### GIVEN INFORMATION
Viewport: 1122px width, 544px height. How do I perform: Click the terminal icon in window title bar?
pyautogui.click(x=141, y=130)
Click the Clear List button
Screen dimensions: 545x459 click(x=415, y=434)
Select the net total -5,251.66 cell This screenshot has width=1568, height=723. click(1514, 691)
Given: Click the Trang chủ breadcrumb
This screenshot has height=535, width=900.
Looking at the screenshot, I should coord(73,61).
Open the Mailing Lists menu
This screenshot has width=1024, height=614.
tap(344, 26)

* * *

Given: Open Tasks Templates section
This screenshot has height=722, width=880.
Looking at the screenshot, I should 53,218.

==

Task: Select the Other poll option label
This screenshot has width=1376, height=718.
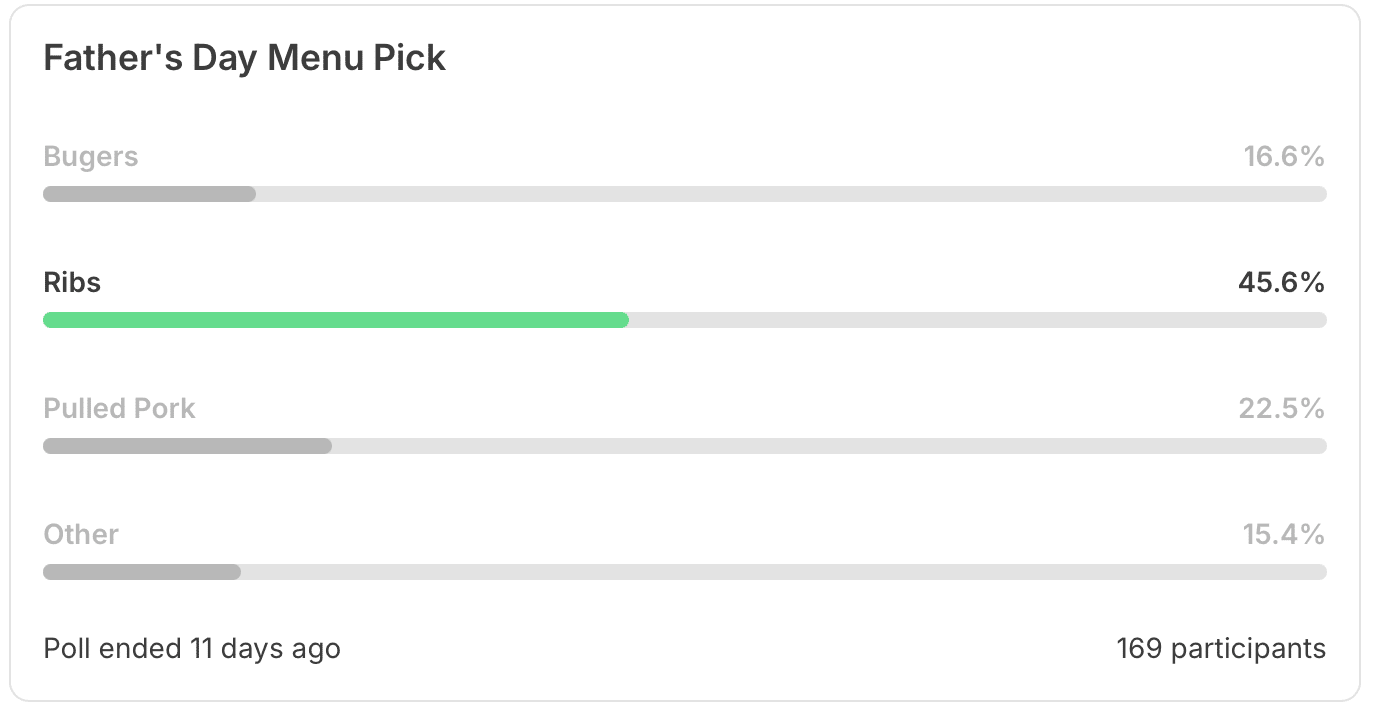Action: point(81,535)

### HOW TO COMPLETE THIS TASK
Find the word "Select" in the records, and report each line that has it.

### EXPECTED ANSWER
Select the net total -5,251.66 cell This screenshot has width=1568, height=723. click(1514, 691)
Task: Select the Other poll option label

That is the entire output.